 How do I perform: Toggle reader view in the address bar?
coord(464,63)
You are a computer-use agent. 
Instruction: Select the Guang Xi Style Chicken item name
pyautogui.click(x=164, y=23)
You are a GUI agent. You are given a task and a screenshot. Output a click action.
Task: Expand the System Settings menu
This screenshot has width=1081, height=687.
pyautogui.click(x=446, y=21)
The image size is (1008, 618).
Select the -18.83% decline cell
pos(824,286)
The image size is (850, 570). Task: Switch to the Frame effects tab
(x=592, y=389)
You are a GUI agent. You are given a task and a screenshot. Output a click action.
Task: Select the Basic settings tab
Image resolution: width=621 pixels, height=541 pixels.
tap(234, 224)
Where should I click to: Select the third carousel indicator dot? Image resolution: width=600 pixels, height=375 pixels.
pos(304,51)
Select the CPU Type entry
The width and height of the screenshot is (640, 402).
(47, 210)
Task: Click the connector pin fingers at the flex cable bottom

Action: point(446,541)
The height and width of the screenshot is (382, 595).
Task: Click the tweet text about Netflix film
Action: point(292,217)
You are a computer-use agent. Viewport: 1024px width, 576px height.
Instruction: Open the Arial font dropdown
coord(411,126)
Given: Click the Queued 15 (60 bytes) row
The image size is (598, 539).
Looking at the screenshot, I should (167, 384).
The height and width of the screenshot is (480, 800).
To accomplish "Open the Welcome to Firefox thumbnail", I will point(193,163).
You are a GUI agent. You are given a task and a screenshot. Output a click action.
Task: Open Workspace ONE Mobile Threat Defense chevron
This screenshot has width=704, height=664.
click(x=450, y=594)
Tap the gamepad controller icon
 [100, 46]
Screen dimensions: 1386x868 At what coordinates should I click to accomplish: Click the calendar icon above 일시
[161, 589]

====

## Exercise:
Set down nothing but the lines from the one with "Tap the gamepad controller icon" through the end of the records, keeping each line exactly as written and including both ends.

## Reply:
Tap the gamepad controller icon
 [100, 46]
Screen dimensions: 1386x868 At what coordinates should I click to accomplish: Click the calendar icon above 일시
[161, 589]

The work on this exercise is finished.